Getting yourself ready is the first step. If this is going to be a difficult conversation, how are you getting yourself ready?
What is the aim of your conversation? Too often we jump into a conversation filled with emotion or avoiding the conversation all together because we are upset, and we don’t know where to start.
· Start with what your aim/purpose in having this conversation.
· What are you wanting as an outcome?
· Will the other person want the same outcome?
· If not, how might they deter you from your message?
· What can you predict will be their response? When you can predict how someone will behave or respond you get to say, “I knew they would say that!” It is empowering to predict, and it also has a great way of not allowing yourself to be triggered by their reaction.
· If you can predict them, you MUST respond differently.
· How can you turn this exchange into a learning opportunity for personal growth and not retribution?
“If you can predict how someone will behave, you ought to be able to respond different.”

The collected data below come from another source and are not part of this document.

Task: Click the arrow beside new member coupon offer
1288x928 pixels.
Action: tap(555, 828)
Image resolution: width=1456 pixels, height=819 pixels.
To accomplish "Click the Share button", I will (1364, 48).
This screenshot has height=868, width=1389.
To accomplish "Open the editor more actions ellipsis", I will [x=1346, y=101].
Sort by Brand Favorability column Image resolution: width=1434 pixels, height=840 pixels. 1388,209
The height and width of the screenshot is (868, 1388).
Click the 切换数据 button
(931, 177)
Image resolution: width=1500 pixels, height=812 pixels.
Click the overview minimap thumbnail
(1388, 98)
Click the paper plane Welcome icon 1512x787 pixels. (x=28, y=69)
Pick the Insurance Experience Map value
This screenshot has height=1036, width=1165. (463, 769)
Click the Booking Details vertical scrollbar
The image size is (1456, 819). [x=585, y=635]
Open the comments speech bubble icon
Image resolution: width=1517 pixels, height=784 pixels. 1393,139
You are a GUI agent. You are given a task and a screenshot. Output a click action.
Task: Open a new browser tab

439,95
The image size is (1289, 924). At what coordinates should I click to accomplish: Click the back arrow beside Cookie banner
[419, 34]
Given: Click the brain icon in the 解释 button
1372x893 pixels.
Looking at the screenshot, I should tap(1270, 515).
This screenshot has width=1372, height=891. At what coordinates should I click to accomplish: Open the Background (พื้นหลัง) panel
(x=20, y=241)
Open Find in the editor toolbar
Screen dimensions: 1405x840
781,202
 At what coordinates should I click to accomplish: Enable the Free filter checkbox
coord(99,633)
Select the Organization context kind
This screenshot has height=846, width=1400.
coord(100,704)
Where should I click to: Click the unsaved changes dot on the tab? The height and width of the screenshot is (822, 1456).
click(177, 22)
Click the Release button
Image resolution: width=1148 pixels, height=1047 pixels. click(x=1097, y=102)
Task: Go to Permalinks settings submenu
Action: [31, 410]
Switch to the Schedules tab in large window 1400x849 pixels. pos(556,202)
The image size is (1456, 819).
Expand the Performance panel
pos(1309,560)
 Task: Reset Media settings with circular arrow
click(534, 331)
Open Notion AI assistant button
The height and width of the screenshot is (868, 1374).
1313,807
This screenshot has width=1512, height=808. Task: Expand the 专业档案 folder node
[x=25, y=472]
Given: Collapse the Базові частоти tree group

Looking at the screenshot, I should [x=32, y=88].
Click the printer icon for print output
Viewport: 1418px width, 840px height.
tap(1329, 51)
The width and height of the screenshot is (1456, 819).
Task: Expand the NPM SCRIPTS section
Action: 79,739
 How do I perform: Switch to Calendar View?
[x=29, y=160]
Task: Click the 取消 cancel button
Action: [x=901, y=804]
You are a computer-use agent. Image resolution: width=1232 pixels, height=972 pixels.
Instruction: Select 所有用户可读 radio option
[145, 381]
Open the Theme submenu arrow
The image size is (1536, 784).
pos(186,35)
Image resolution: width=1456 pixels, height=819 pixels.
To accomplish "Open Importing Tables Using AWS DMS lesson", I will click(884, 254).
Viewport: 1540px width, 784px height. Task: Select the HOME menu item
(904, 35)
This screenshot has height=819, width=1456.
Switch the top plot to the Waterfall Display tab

What do you want them to experience by the end of your conversation? (This is about them, not about you) If all you are preparing for is the points you want to make in the conversation, it will not go far and have very little impact.
· When you seriously consider what you want them to experience during your conversation you will craft better questions and have a much richer outcome. (Hint: If all you want them to do is react/behave or apologize you are not landing on the right experience.)
· Shaming them will often trigger them.
· Consider their personality may see the situation differently and how they react may not be the same as yours. Being clear on what you want them to experience helps you craft your conversation. Give it some honest thought.
Craft an Opening and Closing statement. When you figure out your aim, think about how you will contextually set up the conversation.
· Write out your opening. Get it down on paper for you to see. Then jump to how you would like to close out the conversation. How would you like to leave the conversation? Write it down.
· Now all you have to do is figure out what gets squeezed in the middle.
How long should the conversation take? No more than 30–50 minutes. If you are nearing an hour, think about the challenge you are going to give them or the questions for them to ponder. You are helping them to reflect and bring their thoughts/ideas/actions to the shift or actions required. If you go beyond an hour, you are repeating and hearing old stories.